Please read Your Inner Fish by Neil Shubin. It's clear. It's interesting. In it he not only explains how evolution works but shows how intelligent design fails miserably in explaining anything and ends up being self contradictory. For example, according to intelligent design everything is perfectly designed for its environment. Shubin shows many examples of species that plod along while NOT being so perfectly designed due to getting separated from where they first evolved. Why would a creator do this? Another obvious example is our own appendix.

The other excellent book is Why Evolution is True by Jerry Coyne. Read it. Similar to the above it is clear, concise and cuts to the heart of the intelligent design flaws.

Also, Darwin's own Origin of Species is surprisingly readable if a little lengthy. Oh, and it's free on Kindle.

Better yet, if you run into an intelligent design person you might ask them if they've read any of these or what they have read about evolution. Be prepared for a 'no' and a bunch of arguments of incredulity. Remember, just because due to someone's lack of education, they can't 'imagine' something doesn't make it impossible. In fact, if you want an argument using incredulity? Due to my having made it through a couple of college degrees and being a skeptic I can't imagine a deity that somehow builds creatures using magic. Which is more 'incredulous'?

I swear to Newton, if I had a kid in school in Tennessee I would move and move NORTH. In true Atlas Shrugged style, what if all the smart people (there must be some) left Tennessee?

Sunday, April 08, 2012

Another Miracle

A navy jet recently crashed into an apartment building. It being mid day no one was home and no one was killed. The pilots ejected as per their training. Then this quote from the governor:

“I think it’s an act of divine providence,” Virginia Gov. Bob McDonnell told the Virginian-Pilot newspaper.

Really? That's the first explanation that you can come up with? As if an explanation is even required. God saw to it to drive a plane into an apartment building but did so so that no one was killed. And his message was . . . . ? Or God was asleep at the helm and a plane was headed for the ground and at the last second God picked an apartment building with on one in it. This is the 'sorta-omnipotent' God.

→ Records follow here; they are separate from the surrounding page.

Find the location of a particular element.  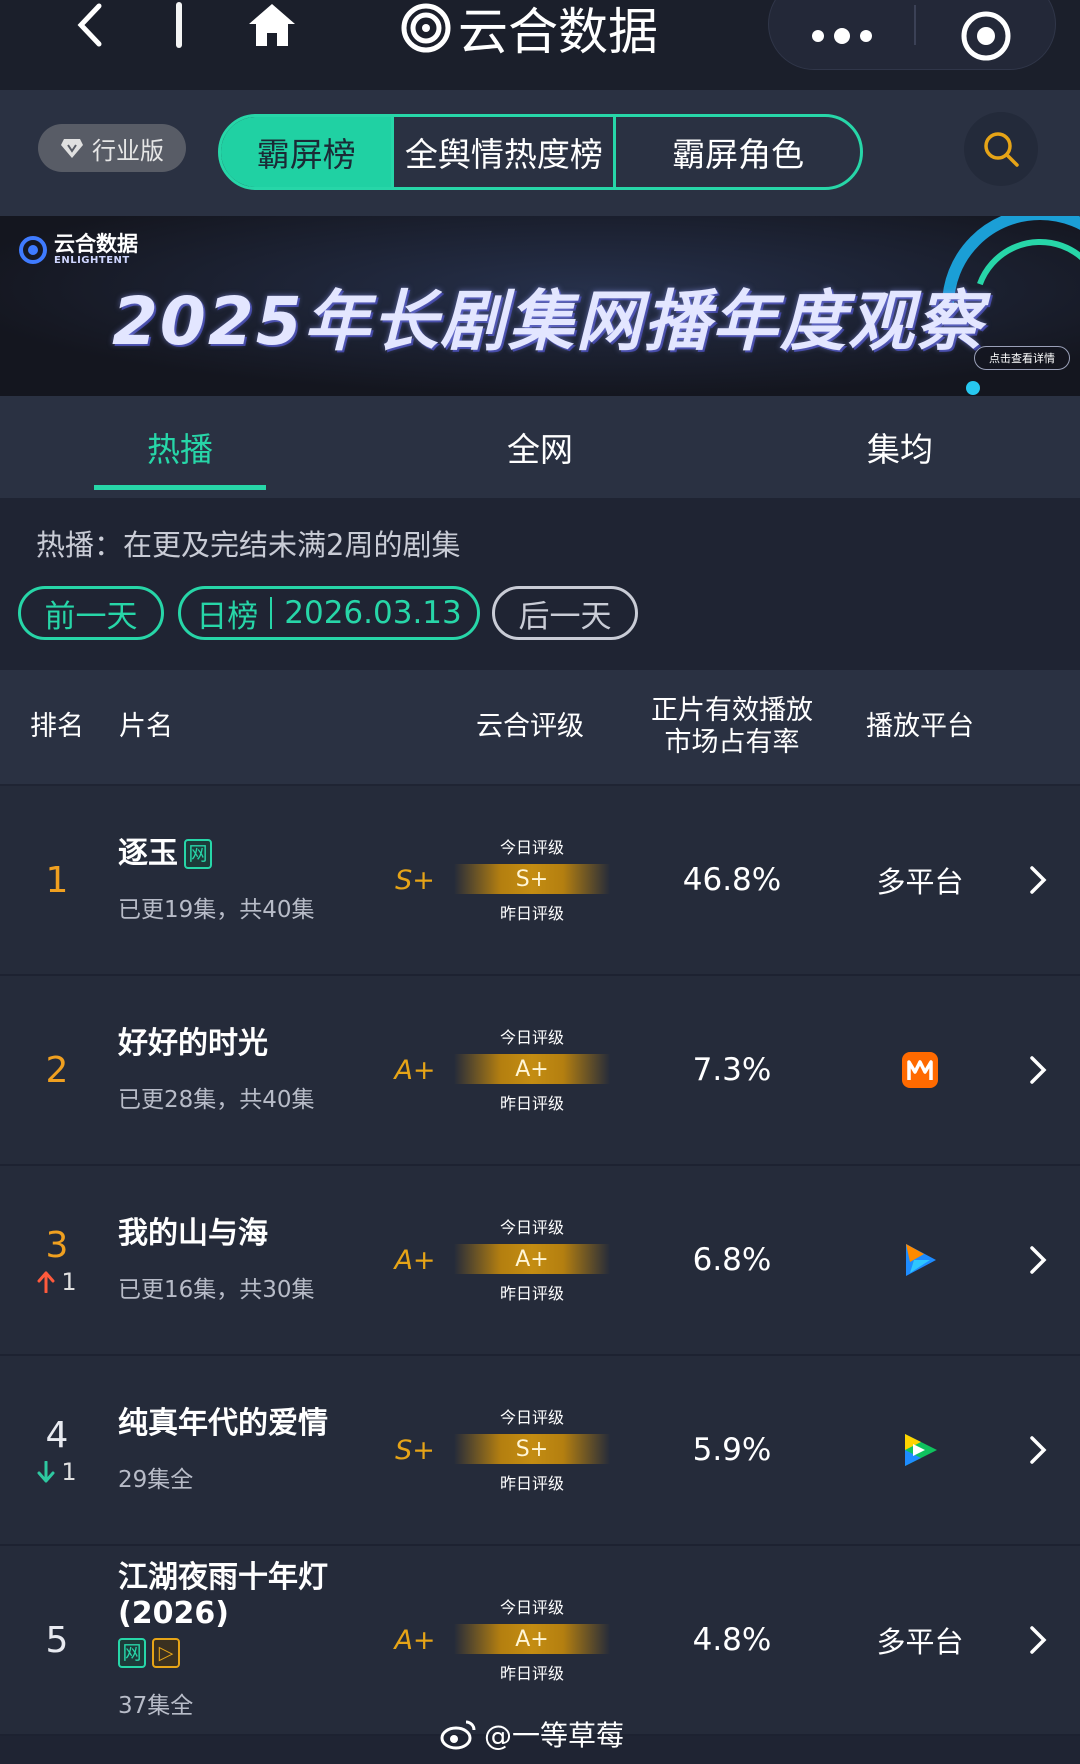

drama-title: 好好的时光 is located at coordinates (238, 1044).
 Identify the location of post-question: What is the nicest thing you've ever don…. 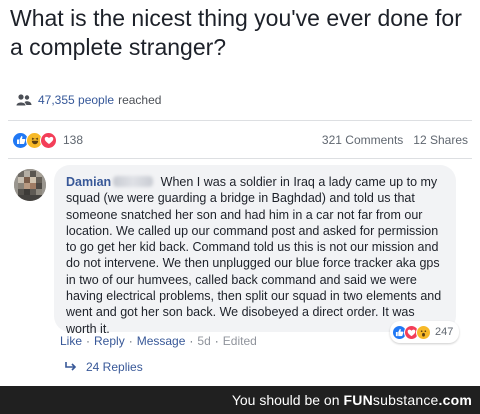
(236, 32).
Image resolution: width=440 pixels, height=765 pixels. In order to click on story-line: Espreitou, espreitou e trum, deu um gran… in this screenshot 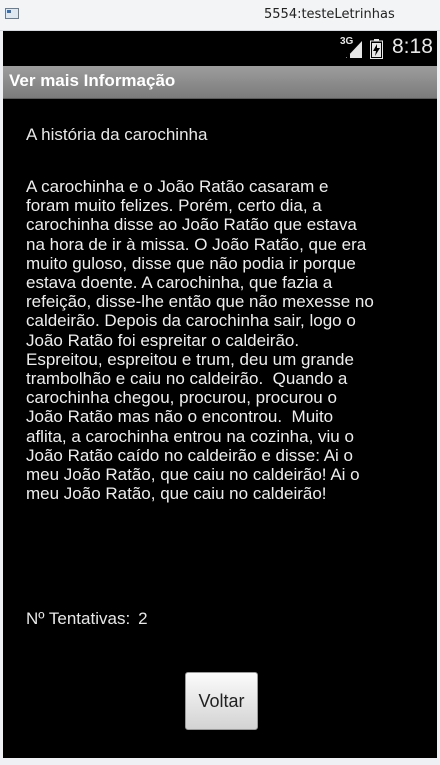, I will do `click(190, 359)`.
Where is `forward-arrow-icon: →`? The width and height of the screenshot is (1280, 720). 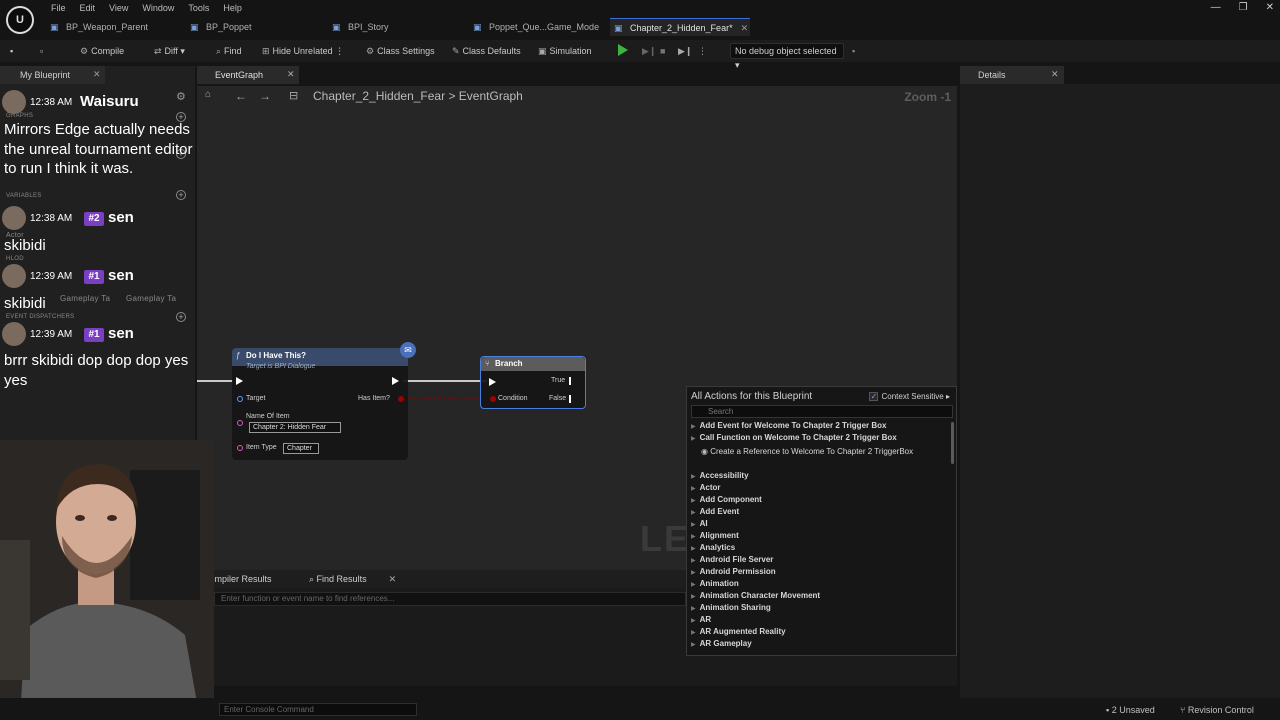
forward-arrow-icon: → is located at coordinates (265, 96).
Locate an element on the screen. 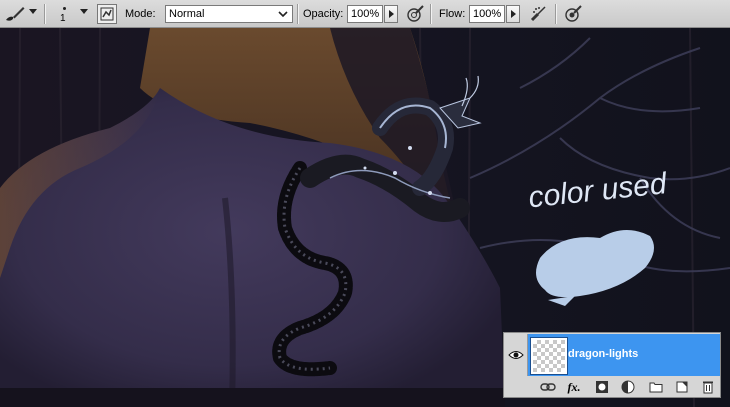 The width and height of the screenshot is (730, 407). layer-row: dragon-lights is located at coordinates (612, 355).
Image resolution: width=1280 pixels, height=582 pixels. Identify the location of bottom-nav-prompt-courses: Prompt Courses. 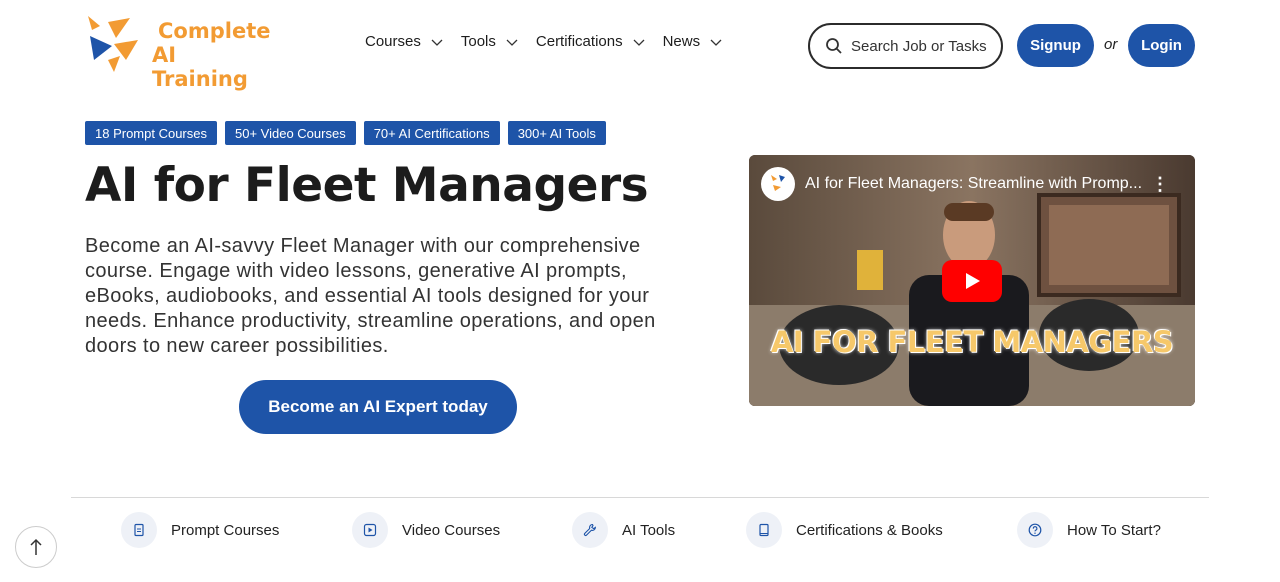
(200, 530).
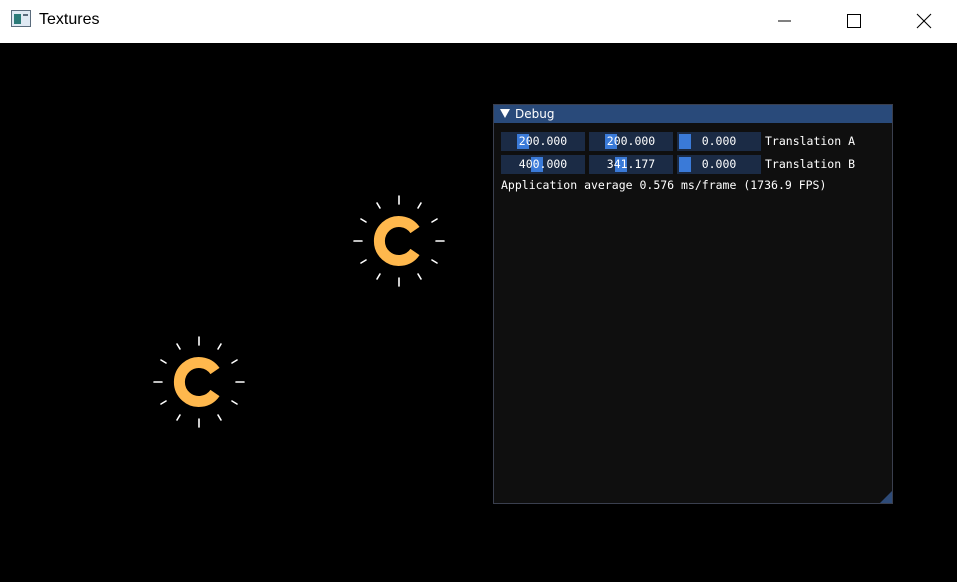 This screenshot has height=582, width=957. What do you see at coordinates (886, 497) in the screenshot?
I see `resize-grip-icon` at bounding box center [886, 497].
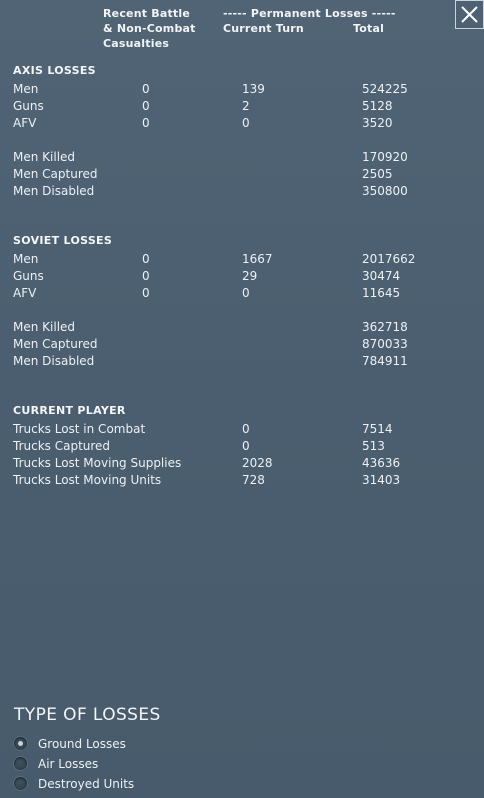 The height and width of the screenshot is (798, 484). Describe the element at coordinates (88, 715) in the screenshot. I see `type-of-losses-title: TYPE OF LOSSES` at that location.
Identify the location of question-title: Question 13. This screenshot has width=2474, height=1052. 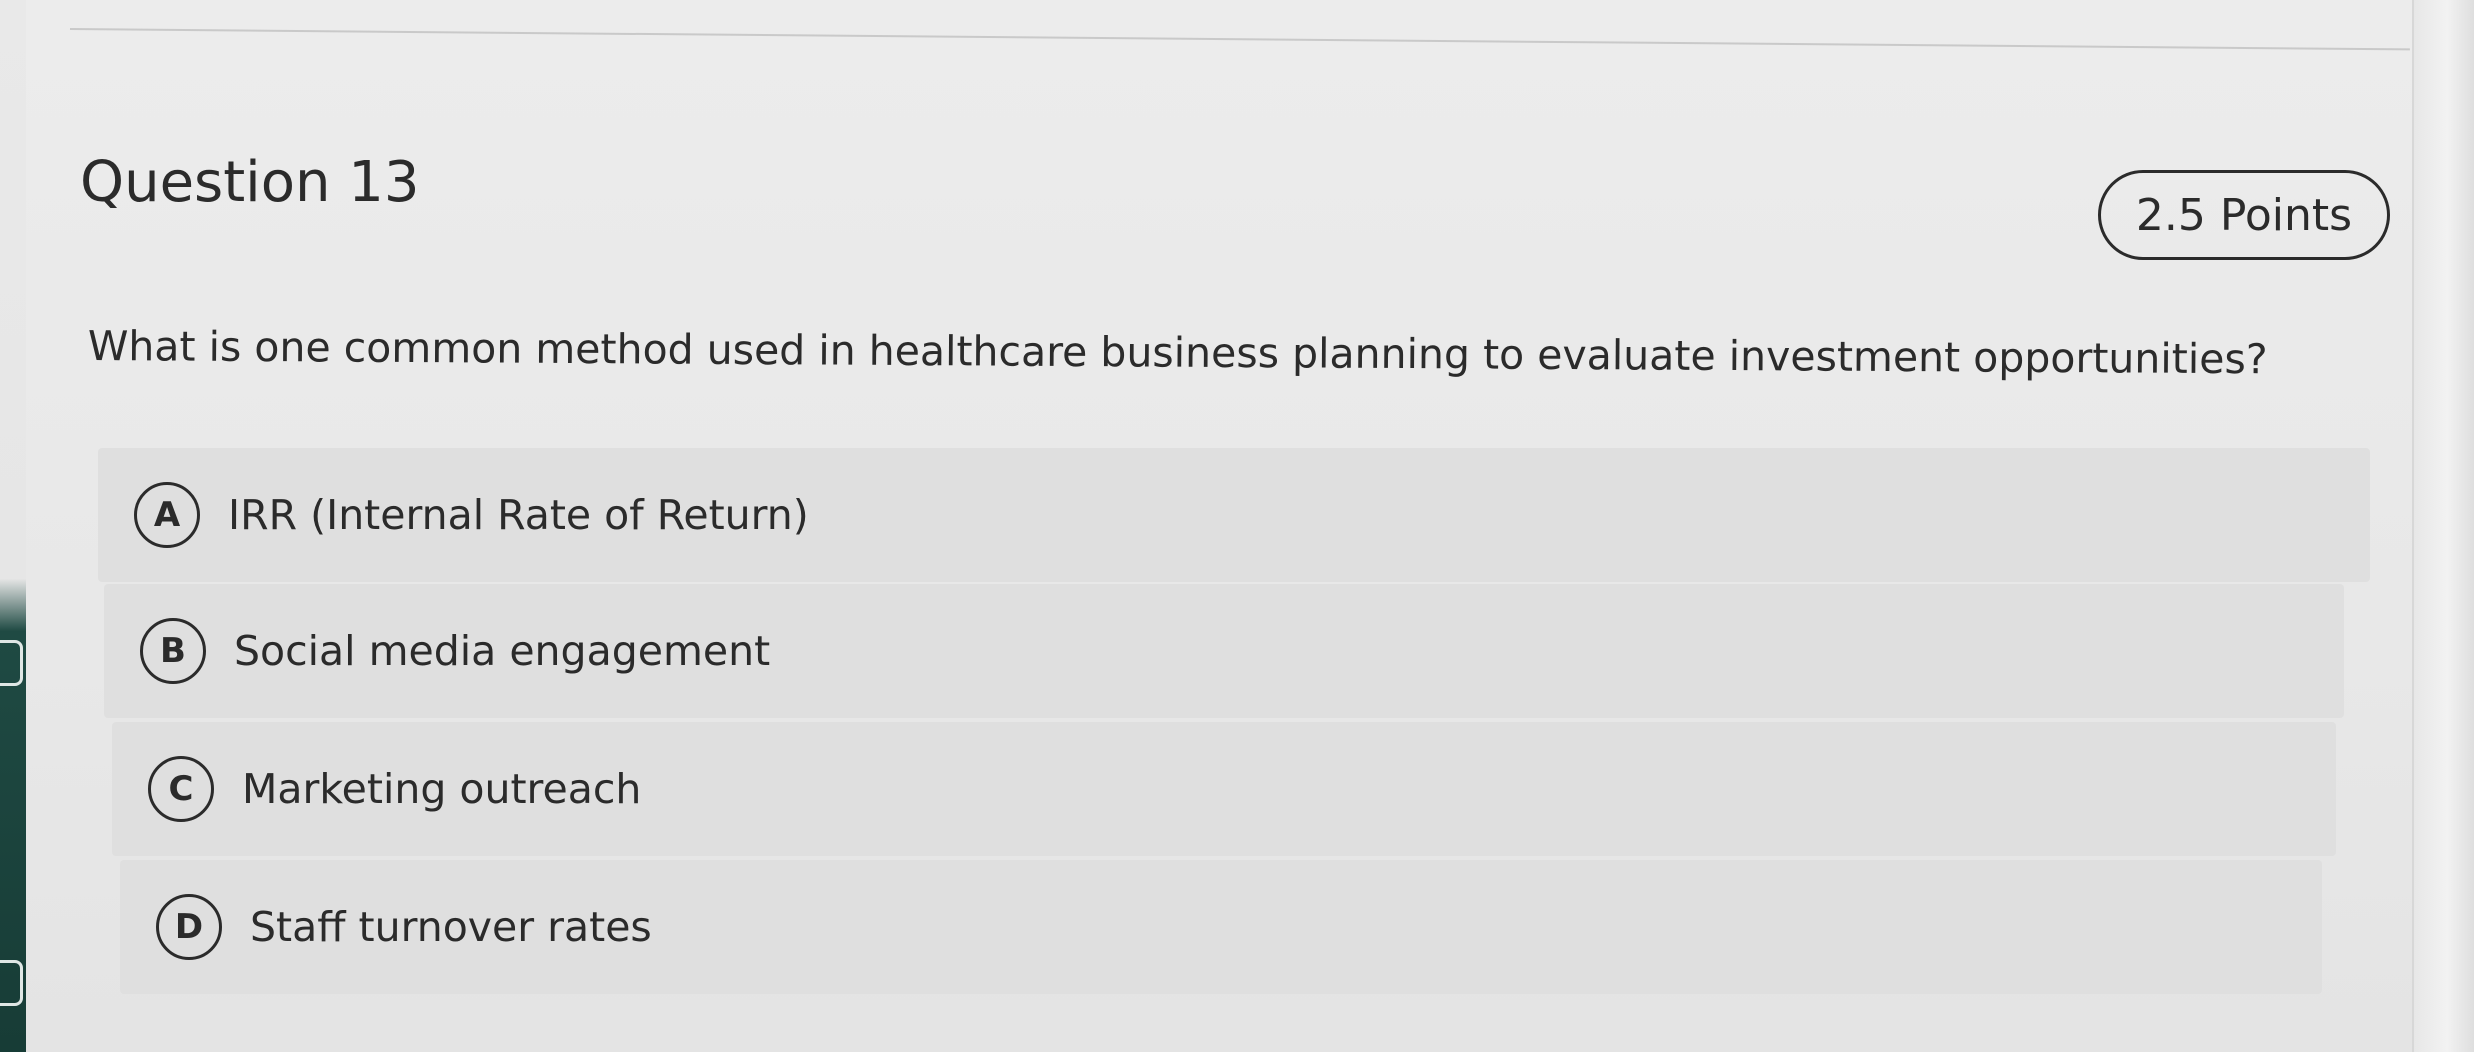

Of course the obvious question by anyone with a brain is, if God is present for things like this why have the plane crash at all? Or why not have the plane just miss the apartment building and crash in the parking lot?

Why doesn't anyone come back on a statement like the governor's with a follow question or two? I'll tell you. Because we tip toe around statements of faith like that as if they are worth some extra respect and that is one of the small ways that myths continue to have life.

If the governor had said, " I think a giant squid stuck up a tentacle and pulled the jet down" he'd be driven from office within the month even though squids actually exist! We wouldn't respect or give the squid explanation ANY credence at all but we nod our heads and mumble something when someone says something equally stupid about 'divine providence'.